We answered questions like:

  • How Kubernetes uses RBAC to secure API access?
  • What are the Kubernetes Service Accounts?
  • How to integrate AWS IAM with Kubernetes Auth Controller via aws-iam-authenticator?
  • How to update your kubeconfig to properly utilize your aws-cli config setup?
  • How to securely access multiple Kubernetes clusters from the same local machine?

This was the 3rd Collective Talk of the Cloud Native Series scheduled from September 2018 to November 2018. Head over to Cloud Native Series to see the schedule, register for the series, and learn from Ennate’s experience of running Cloud Native workload with Kubernetes in production systems.


Command Reference

Prerequisites:

1. awscli, go,  and kubectl are installed on the local machine.

$ brew update
$ brew install awscli
$ brew install go --cross-compile-common
$ brew install kubernetes-cli

2. a Kubernetes cluster (let’s say k8s.ennate.academy) with aws-iam-authenticator daemonset is already installed on the AWS cluster using kops. (How to Install k8s using kops?)
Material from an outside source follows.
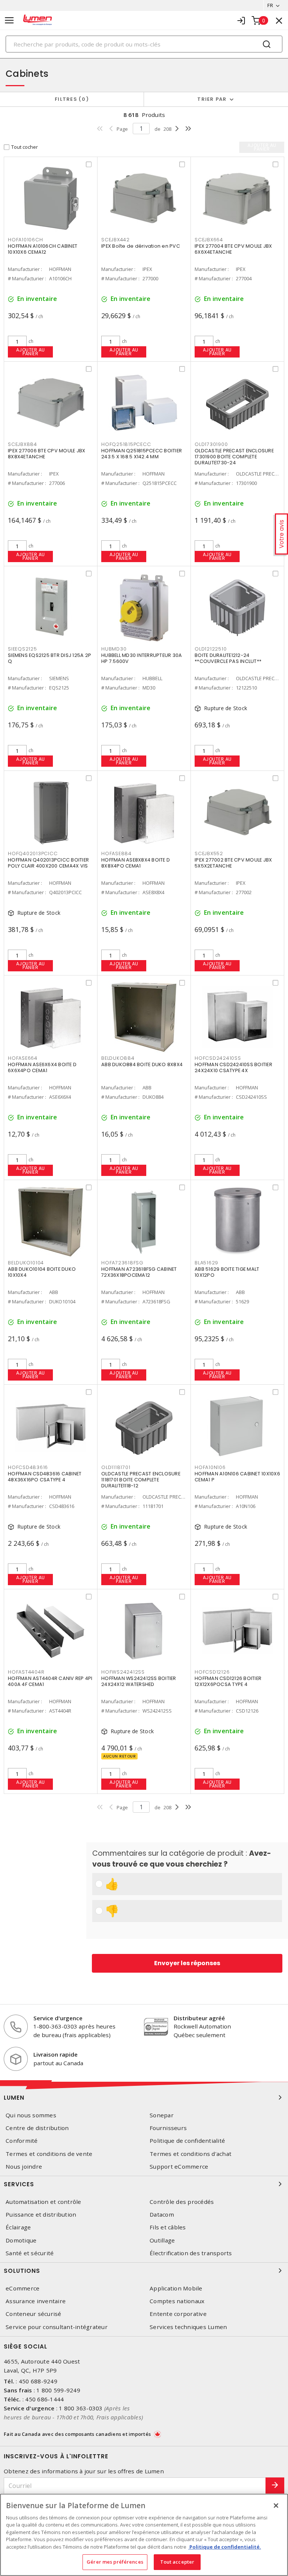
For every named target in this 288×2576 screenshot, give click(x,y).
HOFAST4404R (26, 1672)
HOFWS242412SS (123, 1672)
# make sure kops Cluster spec has following properties.
spec:
  ...
  authentication:
    aws: {}
  authorization:
    rbac: {}
  cloudProvider: aws
  ...

3. a k8s namespace is already created

$ cat <<EOF | kubectl apply -f -
apiVersion: v1
kind: Namespace
metadata:
  name: dev
EOF

4. [optional] deploy Kubernetes Dashboard

$ kubectl apply -f https://raw.githubusercontent.com/kubernetes/dashboard/master/src/deploy/recommended/kubernetes-dashboard.yaml

# access k8s dashboard via proxy
$ kubectl proxy
$ open http://localhost:8001/api/v1/namespaces/kube-system/services/https:kubernetes-dashboard:/proxy/

AWS IAM Configuration

1. create a new IAM role (e.g. k8s.ennate.academy-developer) in the AWS Account where the k8s cluster is hosted:

Type of Trusted Entity: Another AWS Account
Account ID: YOUR_AWS_ACCOUNT_ID
Permissions: None (skip it)
Name: k8s.ennate.academy-developer

2. create a new IAM Policy in the AWS account where IAM User is created

Service: STS
Action: AssumeRole
Role: ARN_OF_THE_ROLE_CREATED_IN_STEP_1
Name:k8s.ennate.academy-developer-policy

3. assign this policy to your IAM users who wants to assume a developer role.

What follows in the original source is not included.